--- Records to use ---
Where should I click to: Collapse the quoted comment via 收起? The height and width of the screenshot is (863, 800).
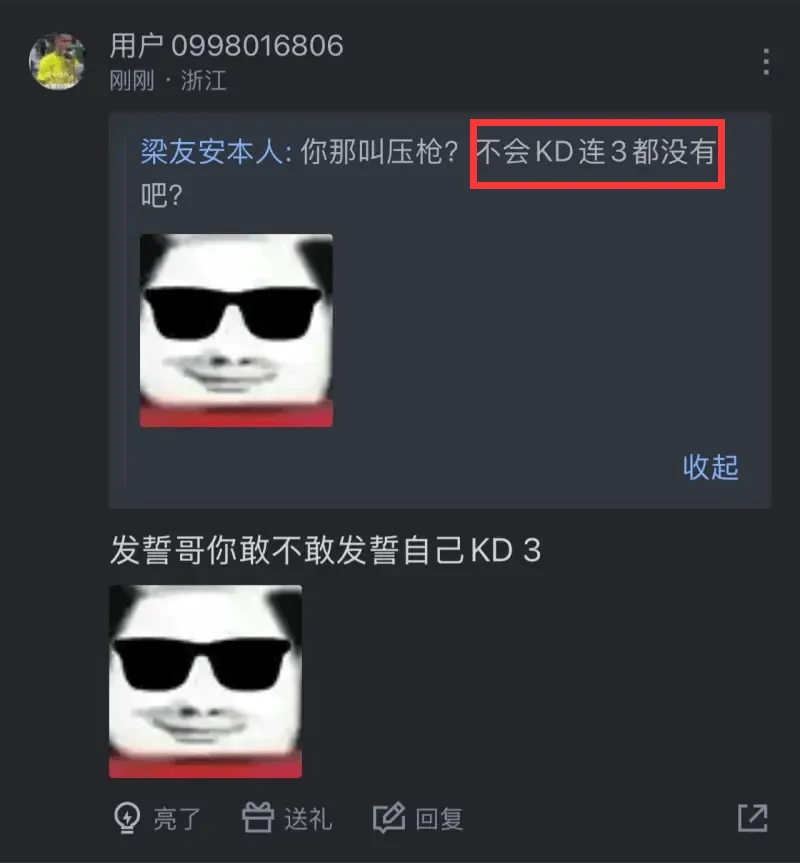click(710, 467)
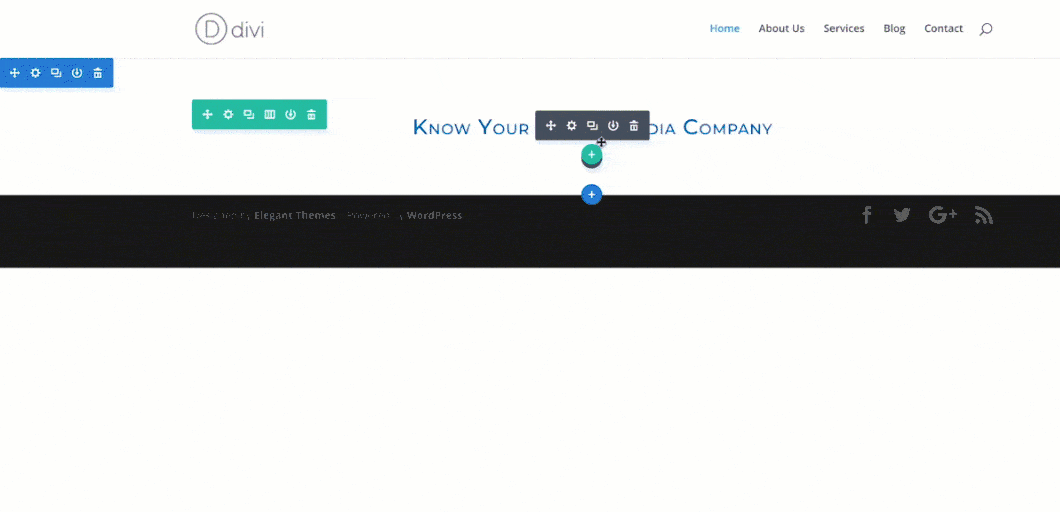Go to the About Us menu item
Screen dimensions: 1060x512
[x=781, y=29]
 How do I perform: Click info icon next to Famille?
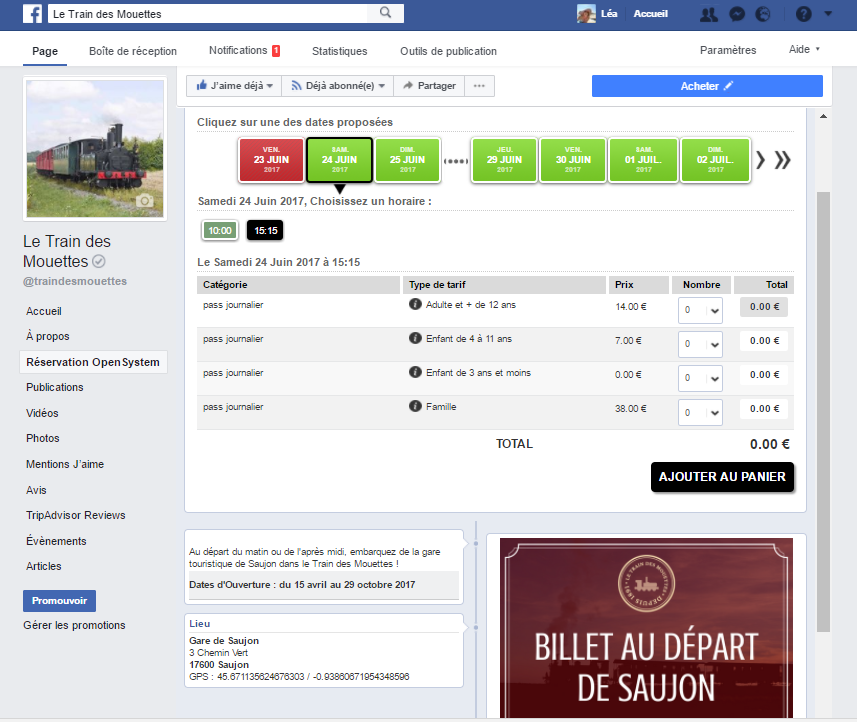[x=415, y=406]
---
--- Records to use ---
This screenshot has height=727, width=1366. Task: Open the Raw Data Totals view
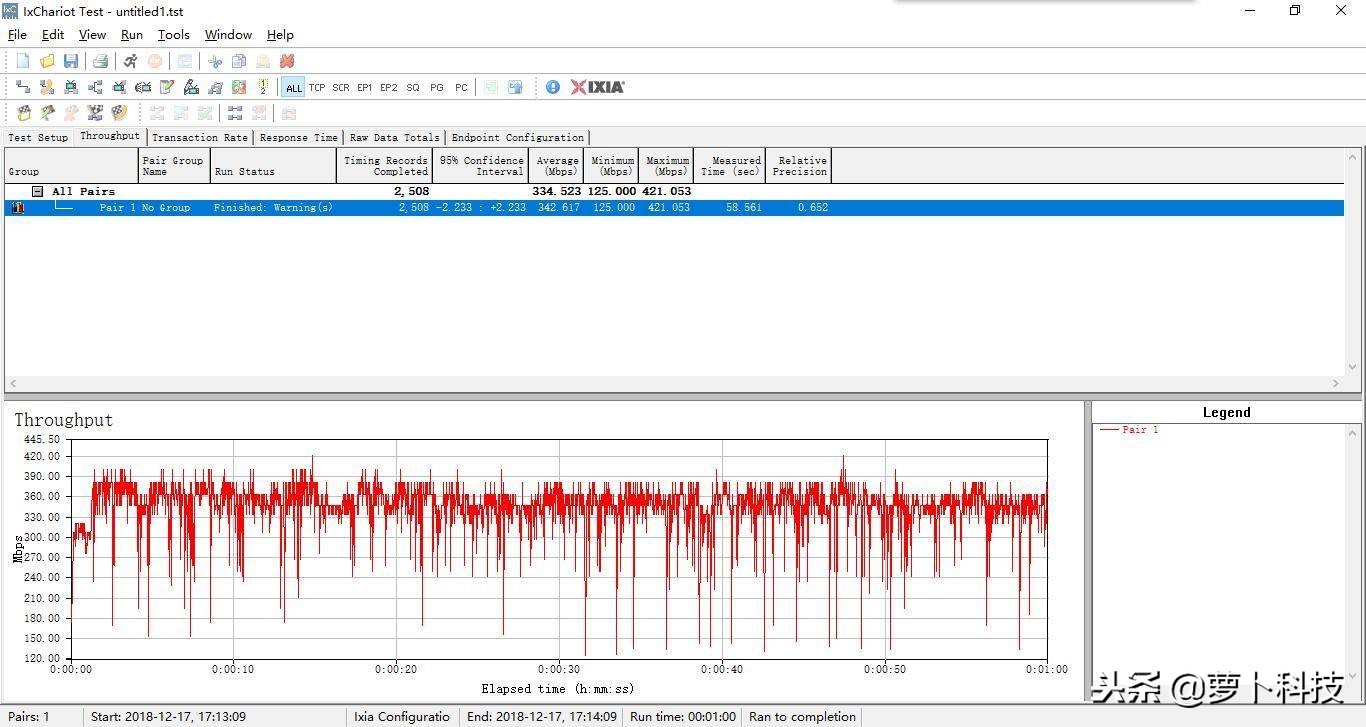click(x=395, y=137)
---
Stated task: Copy out the entries from the line with "This screenshot has" to the line with "click(x=395, y=137)", both lines included, word for word, and leave out the pictures.

Answer below:
This screenshot has height=727, width=1366. Task: Open the Raw Data Totals view
click(x=395, y=137)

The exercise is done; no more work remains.